Died January 19, 2021.
Robert E. Lee High School, Montgomery, AL
Football Coach
Dwayne Berry, 65, started working at Robert E. Lee High as an ROTC instructor and a football coach in 2002. About seven years later when he landed a job with the Department of Veteran Affairs, he left teaching but didn’t leave behind his team.
“When he started coaching, he just got really close to the coaches and players to the point that he didn’t want to leave,” his daughter, Brittany Berry-Johnson, said. “He loved it. It was one of his biggest pride and joys.”
The longest-tenured coach on Lee’s staff, Berry dedicated nearly two decades to the Generals before dying Jan. 19 after fighting for more than a month to overcome the impacts of contracting COVID-19.
In his unexpected death, he joined a tragic list that weighs over the high school. The Lee community, which refers to themselves as a ‘FamiLee,’ has endured the loss of several staff members and students in recent years. In two months, Lee’s Assistant Principal Ennis McCorvey III and basketball coach Rodney Scott also died due to COVID-19. McCorvey and Berry had been best friends and were members of the same fraternity, Berry’s daughter said.
“There are so many people who have been devastated by his loss because he was the person who would help anybody. He helped so many students, so many kids over the past years,” Berry-Johnson said. “He was motivating. He was a great mentor and great friend.”

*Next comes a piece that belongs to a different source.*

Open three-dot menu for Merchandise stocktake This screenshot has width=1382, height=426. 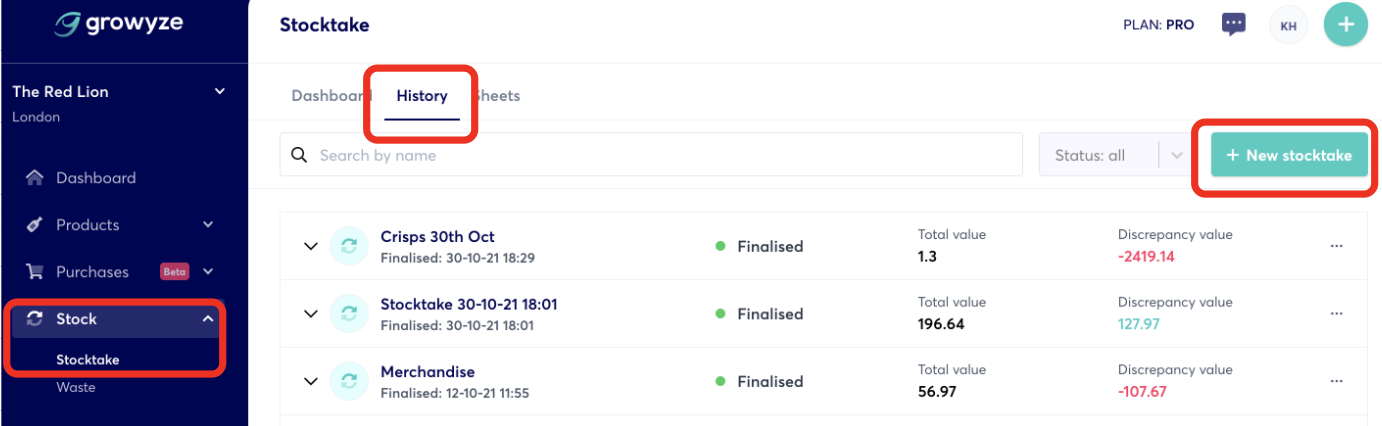(1336, 381)
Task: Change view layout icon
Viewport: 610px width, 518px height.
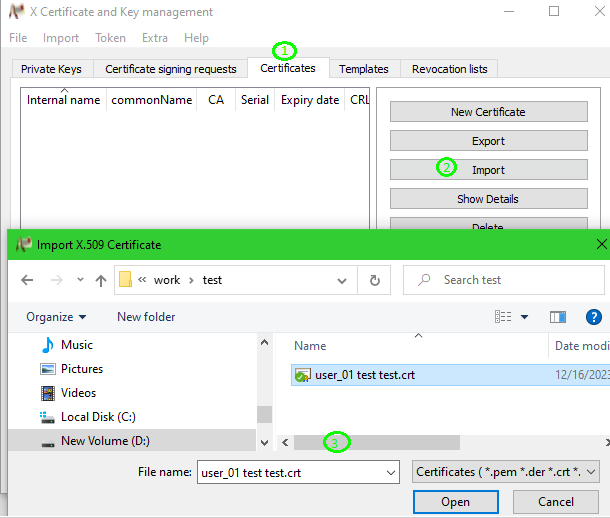Action: pos(504,317)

A dedicated husband, father and grandfather, Berry retired as a master sergeant in the Air Force after 25 years of service. He was a sports fanatic — a longtime Cowboys and Alabama State University fan, who recently started rooting for Alabama, too, since watching some of his Lee players start their collegiate career there.
“He was a very loving man,” Berry-Johnson said. “He didn’t meet any strangers.”
She described her father as a dependable man who loved his family and loved to put a smile on their faces. He was known as ‘Pop Pop’ to his grandchildren.
When he tested positive for COVID-19 in early December, he called his daughter to ask what to expect since she’d contracted the virus during the summer.
She’d gotten through it, and his family had no doubt he would, too. He’d always been healthy, active and athletic.
“He said he was feeling extremely weak and fatigued, but that was pretty much it at first,” she said.
The next week though, Jacinta Berry found her husband on the floor and called for an ambulance. He was admitted to the Intensive Care Unit on Dec. 18.
His vital signs were good, but he’d had asthma and his lungs were suffering.
“The virus attacked his lungs really bad and he was on a ventilator,” Berry-Johnson said. But despite that, “We had hope. They kept saying he’s doing really good, it was just his lungs.”
Things were looking up, with doctors saying Berry was stable enough to be moved out of the ICU. The morning before his transfer though, the Berry family was told they needed to hurry to the hospital as their dad’s heart rate and blood pressure fluctuated into dangerous territory.
“That whole day we were just on pins and needles like, ‘Come on Dad, we need you to come through,’” Berry-Johnson said.
He died just before 10 p.m. — his wife of nearly four decades sent home without him. He was a jovial man, she said.
The past few weeks, their home has been unwelcomely quiet.
“It’s very devastating,” Berry-Johnson said of her dad’s death. “We were in shock. We didn’t see anything like this happening. My dad is a fighter so we really thought he was going to fight through this. And he did fight for weeks, he just didn’t make it.”
More than her family, she recognizes the pain his death has caused throughout the community.
“A lot of people are saying they are going to truly miss him. He was that person that a lot of people depended on,” she said. “My dad really, really just loved being a helping hand to everyone, and I’m sure my dad wouldn’t want anyone to be sad and upset about him passing. I’m sure he’d say stay true to themselves and do the work that God put them on this earth to do.”
To those who knew him, she asked “keep his legacy going. … Continue to say his name. And look over us because this is hard for me and my family.”